Price to Free Cash Flow (P/FCF) is a valuation ratio that compares a company's total market value to the actual cash it generates and has available for distribution. Unlike earnings-based metrics, P/FCF measures real cash—the money left after operating expenses, capital expenditures, and debt obligations. This makes it harder to manipulate through accounting practices, which is why experienced investors often prefer it for assessing true business health.
How It Works
The calculation is straightforward: divide the company's market capitalization by its annual free cash flow. If a company has a market cap of $1 billion and generates $100 million in free cash flow annually, its P/FCF ratio is 10. This means investors are paying $10 for every $1 of cash the business produces each year.

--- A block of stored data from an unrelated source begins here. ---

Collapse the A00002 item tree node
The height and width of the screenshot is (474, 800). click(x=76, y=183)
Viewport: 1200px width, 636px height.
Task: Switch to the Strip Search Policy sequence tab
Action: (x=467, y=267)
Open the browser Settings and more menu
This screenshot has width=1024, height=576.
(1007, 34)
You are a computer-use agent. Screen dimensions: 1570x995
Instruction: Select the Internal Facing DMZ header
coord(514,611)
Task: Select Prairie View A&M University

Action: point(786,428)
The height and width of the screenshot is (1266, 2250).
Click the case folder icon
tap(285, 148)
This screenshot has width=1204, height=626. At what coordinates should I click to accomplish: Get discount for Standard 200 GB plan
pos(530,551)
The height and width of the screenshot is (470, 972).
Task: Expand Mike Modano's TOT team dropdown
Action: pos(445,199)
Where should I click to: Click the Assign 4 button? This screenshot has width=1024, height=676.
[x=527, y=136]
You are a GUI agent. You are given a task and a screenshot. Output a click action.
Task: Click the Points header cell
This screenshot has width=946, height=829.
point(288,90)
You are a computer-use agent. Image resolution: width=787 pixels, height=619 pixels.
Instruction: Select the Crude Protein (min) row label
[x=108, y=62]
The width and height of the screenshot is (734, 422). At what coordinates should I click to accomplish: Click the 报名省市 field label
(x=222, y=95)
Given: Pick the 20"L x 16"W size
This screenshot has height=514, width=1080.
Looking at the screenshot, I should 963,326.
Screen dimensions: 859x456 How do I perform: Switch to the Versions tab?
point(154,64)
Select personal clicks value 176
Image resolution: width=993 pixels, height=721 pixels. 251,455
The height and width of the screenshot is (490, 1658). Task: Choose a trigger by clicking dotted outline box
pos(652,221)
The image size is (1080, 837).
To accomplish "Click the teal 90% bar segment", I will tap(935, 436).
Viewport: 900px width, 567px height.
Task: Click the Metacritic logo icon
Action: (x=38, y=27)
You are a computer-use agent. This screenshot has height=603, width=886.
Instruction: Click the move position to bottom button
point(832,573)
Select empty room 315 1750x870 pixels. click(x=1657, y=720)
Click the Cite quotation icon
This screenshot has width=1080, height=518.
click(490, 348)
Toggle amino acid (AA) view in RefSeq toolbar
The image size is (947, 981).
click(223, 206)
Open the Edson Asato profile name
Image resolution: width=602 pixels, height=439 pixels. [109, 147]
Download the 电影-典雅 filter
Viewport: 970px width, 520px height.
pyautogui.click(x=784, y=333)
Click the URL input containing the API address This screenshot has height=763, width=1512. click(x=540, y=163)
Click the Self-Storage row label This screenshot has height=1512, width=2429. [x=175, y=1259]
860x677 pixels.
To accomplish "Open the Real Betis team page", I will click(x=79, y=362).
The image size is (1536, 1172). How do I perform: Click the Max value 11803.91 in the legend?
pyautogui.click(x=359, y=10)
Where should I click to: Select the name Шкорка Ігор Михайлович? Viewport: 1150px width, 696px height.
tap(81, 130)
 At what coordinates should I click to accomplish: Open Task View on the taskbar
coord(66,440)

Free cash flow itself equals operating cash flow minus capital expenditures. Operating cash flow shows money generated from normal business operations, while capex represents investments in equipment, facilities, or infrastructure needed to maintain and grow the business. The difference reveals what's truly available for shareholder returns, debt repayment, or reinvestment.
Why It Matters for Investors
P/FCF reveals valuation reality in ways that other metrics can't. A company might report impressive profits while burning cash, or conversely, show accounting losses while generating substantial free cash flow. Earnings can be distorted by depreciation, stock-based compensation, and other non-cash items. Free cash flow cuts through the noise.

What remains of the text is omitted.